Damn you!
You mentioned something with which I wrestle a lot.
"You touch on something I think is ultra-important, but seem to skip past it- the difference between a cook and a chef."
I have tried and tried to be eloquent on this topic. I don't think I have succeeded.
But, here is an excerpt from the book.
There was a long bleak break in the advancement of culinary arts between the Apicius de re Coquinaria of Marcus Apicius in the 4th century CE and Taillevent’s Le Viandier published in 1380. And there never was a gustatory Hippocratic Oath to guide us through those dark times. I think my original jejune geist, although I have never put much stock in sloganeering, could be lifted directly from Hippocrates’ game plan:
"To consider dear to me as my parents him who taught me this art; to live in common with him and if necessary to share my goods with him;
To look upon his children as my own brothers, to teach them this art if they so desire without fee or written promise; to impart to my sons and the sons of the master who taught me and the disciples who have enrolled themselves and have agreed to the rules of the profession, but to these alone the precepts and the instruction.

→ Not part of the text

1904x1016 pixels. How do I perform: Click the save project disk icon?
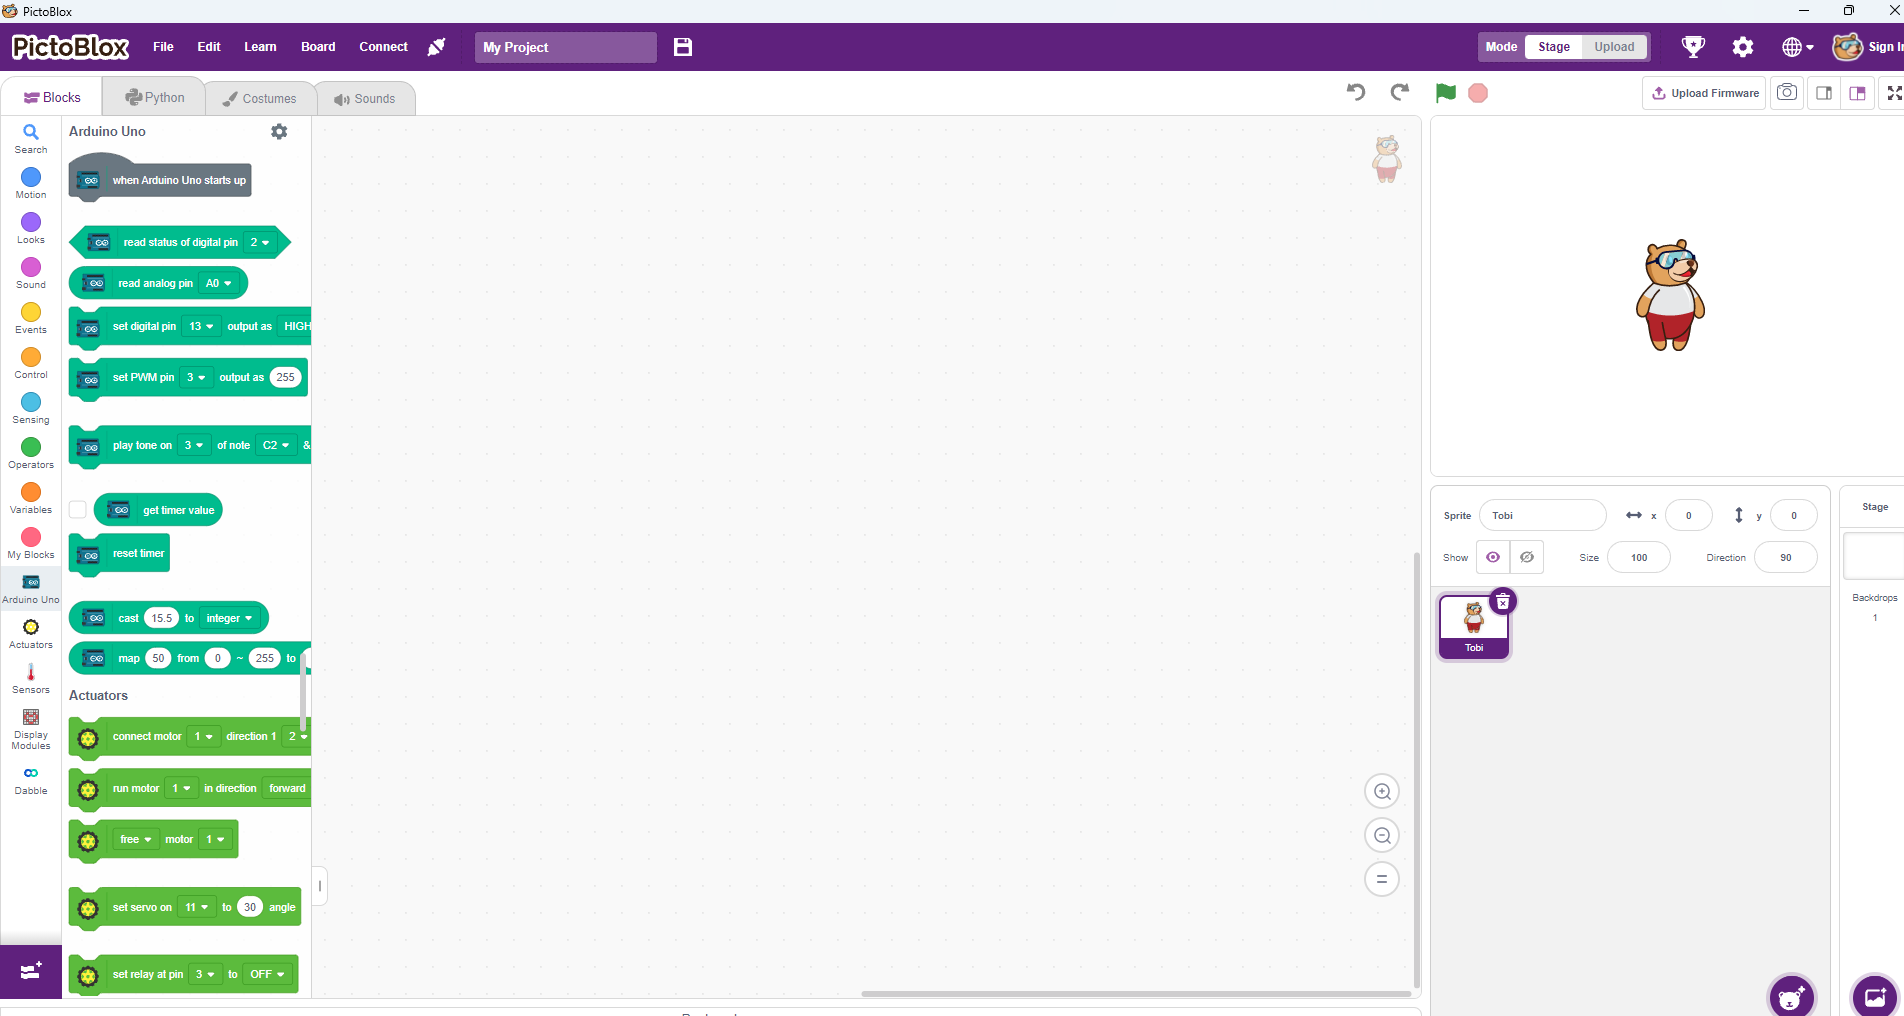(x=683, y=47)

I will prescribe regimens for the good of my patients according to my ability and my judgment and never do harm to anyone."
When we decide to become a chef we take a step across a line. We do prescribe regimens. We call them menus. This is the medicine we say you should be taking. And, in a very real sense, those who decide to dine with us are our patients. They entrust their bellies and their health to us. It is our job to make the medicating, the dining experience as pleasant as possible. We take responsibility.
And once you begin running a kitchen you are instantly, like the mantle or not, a de facto teacher. And every apprentice or student to whom you pass on your knowledge is your legacy. In the professional kitchen it is our job to teach the art without fee.
Don’t quibble with me here. Yes, those of us who teach culinary arts outside the working environment require a fee of our students. But, I did give out scholarships, not reimbursed by any governmental agency, every year. And I think you will be hard pressed today to find a medical school for the penniless.
I don’t want to get into the nature vs. nurture squabble here, but I never made a single chef in all my years of running kitchens and teaching. Nobody who ever worked under me or studied under me became a chef because of anything I said or did. It was already there. I've had the pleasure of seeing many of them go on to have their own restaurants, catering companies and even become food directors at hospitals.
Let me try to illustrate this with an example. I worked one time in my life in a “union house.” I stepped into a job as executive chef at a hotel. My agent, culinary, not literary, got me this job. In my 30’s, I had about 12 cooks all of whom were at least ten years my senior and very set in their ways. These guys were hardcore cooks. They knew all the tricks.
From day one there was no question who was in charge. They just knew. I changed all the menus. It was a nearly seamless transition. It wasn’t just that I knew more about cooking than they did. A chef exudes an aura of confidence and command. (I hated this job, by the way, the general manager of the hotel actually made me join the union, one of the most corrupt in the country.) It is difficult to translate this into terms the layman understands. It really does have less to do with cooking and more to do with that unnamable something that some people have and some, clearly, don’t. Yes, the chef is probably more creative than the average cook. That’s a part of it.
Every one of us in that kitchen knew that I was a chef, always would be and none of them ever would be. The hotel actually changed the name of the fine dining restaurant to the name of a dish I introduced to this kitchen.
The chef is the ultimate risk taker. The cook isn’t. The chef puts his ass on the line every time he puts a plate in front of a diner. His name is written all over it. The cook’s isn’t. But, also, the chef knows it’s impossible to do it alone. He relies on the cook and trusts him. There is a kind of love in the kitchen a lot like what I saw in combat. A mutual reliance, where each must pull his weight or all will sink. I rarely fired anyone. When a cook would not hold up his end his peers would push him out of the kitchen.
The closest approximations to an orgasm I’ve ever experienced occurred at the end of evenings in a busy kitchen when we had just put out a couple of hundred – or more - meals, fresh food, well-prepared, timely, hot food hot, cold food cold and we KNEW we had done it absolutely spot on - as well as any team on earth could have done it. Sweaty, covered with food stains, dirty, completely spent and grinning ear to ear at each other. Damn, that felt good! I’d buy us all a drink and we would toast, clean the kitchen and then come back tomorrow and try to top today.
Then there is the pedestrian work. The chef makes schedules, orders the food, does inventories, is responsible for food cost, labor cost, developing menu items, training, developing purveyor relationships, drafting task outlines and job descriptions. While not fun, except for ordering the food, these are the quotidian necessities of the job. The cook does not seek these responsibilities. I could always tell who was destined to be a chef by how they reacted to taking on some of these tasks for me. Some relished increased responsibility. Some shrank from it.
The relishers give me hope for our species.
And I think, to a man – and a woman, for I’ve had many talented women work with me – they would all willingly jump in that foxhole with me again.